Records supplied =>
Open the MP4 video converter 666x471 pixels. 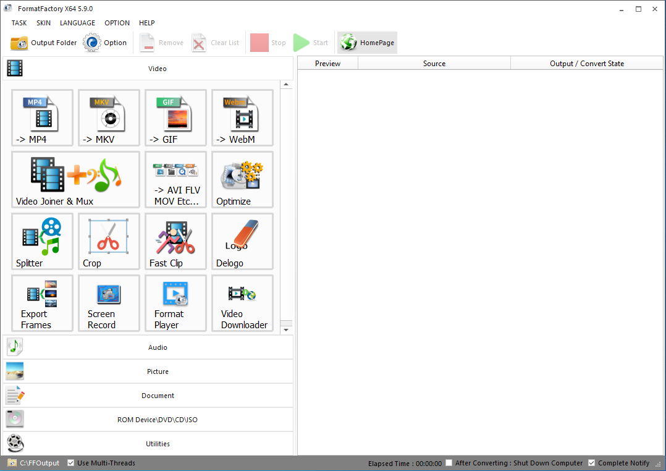(42, 117)
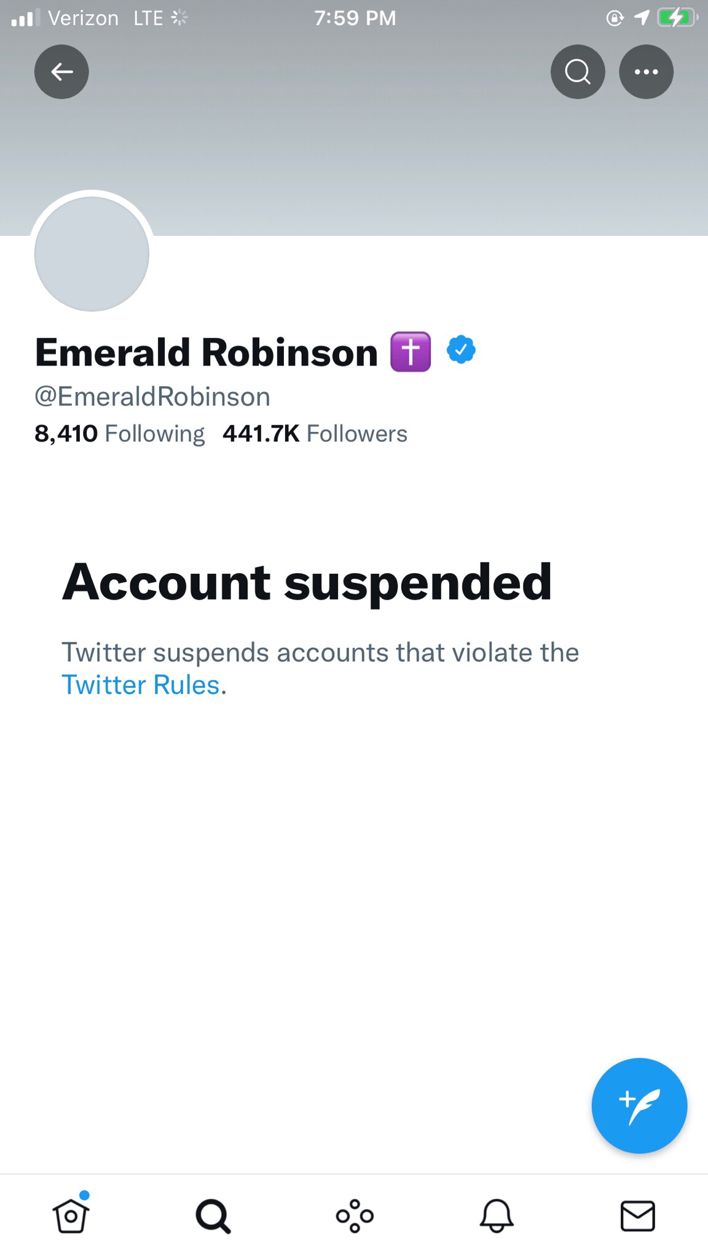
Task: View the 441.7K Followers list
Action: (x=315, y=433)
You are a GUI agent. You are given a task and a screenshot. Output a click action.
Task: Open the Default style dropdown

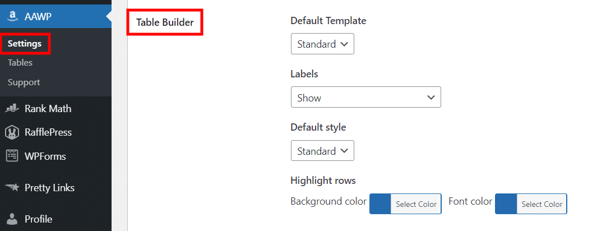pyautogui.click(x=322, y=151)
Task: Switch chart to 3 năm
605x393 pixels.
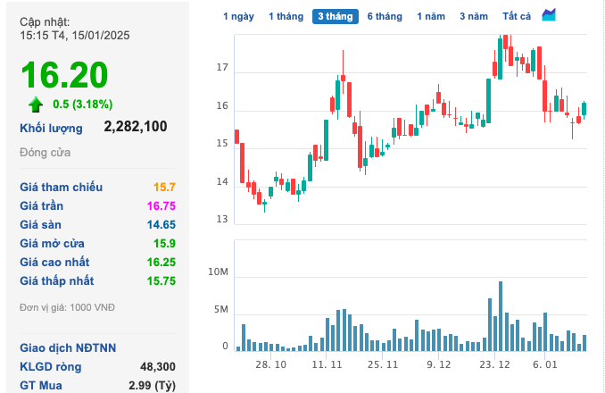Action: coord(474,16)
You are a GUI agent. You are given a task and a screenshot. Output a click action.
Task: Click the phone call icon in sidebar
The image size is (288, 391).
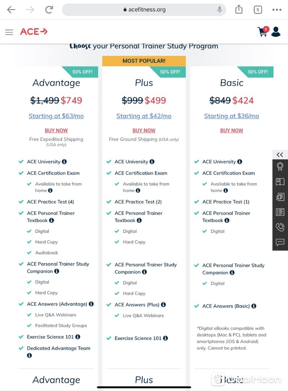280,227
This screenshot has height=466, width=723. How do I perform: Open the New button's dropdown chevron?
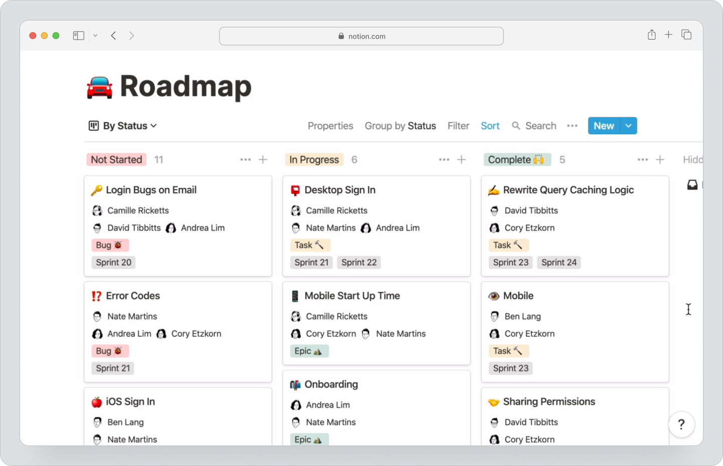point(628,126)
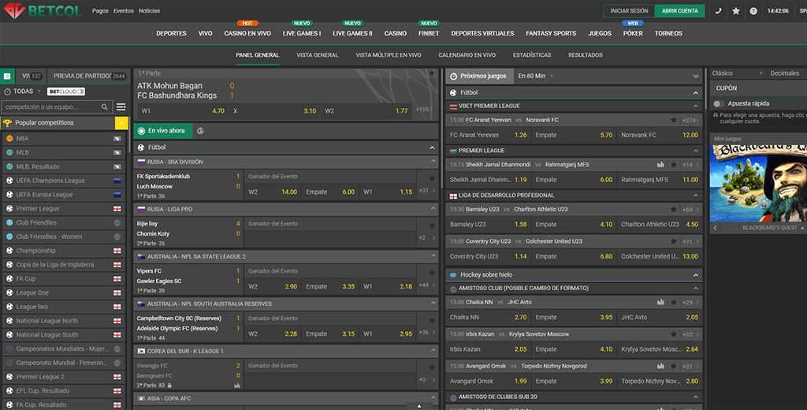807x410 pixels.
Task: Open the Blackbeard's Quest mini game thumbnail
Action: tap(757, 183)
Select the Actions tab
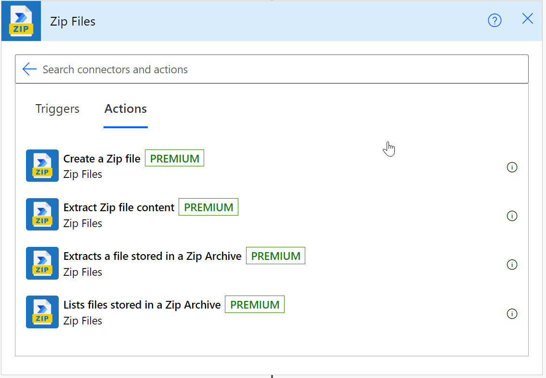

Task => Return the lines exactly, from the one containing "The image size is (288, 391)." through the last line above, including both ends and excluding every picture.

Final answer =>
The image size is (288, 391).
280,227
This screenshot has height=466, width=723. How do I perform: Open the New button's dropdown chevron?
point(628,126)
807x410 pixels.
Task: Open the Blackbeard's Quest mini game thumbnail
Action: tap(757, 183)
Select the Actions tab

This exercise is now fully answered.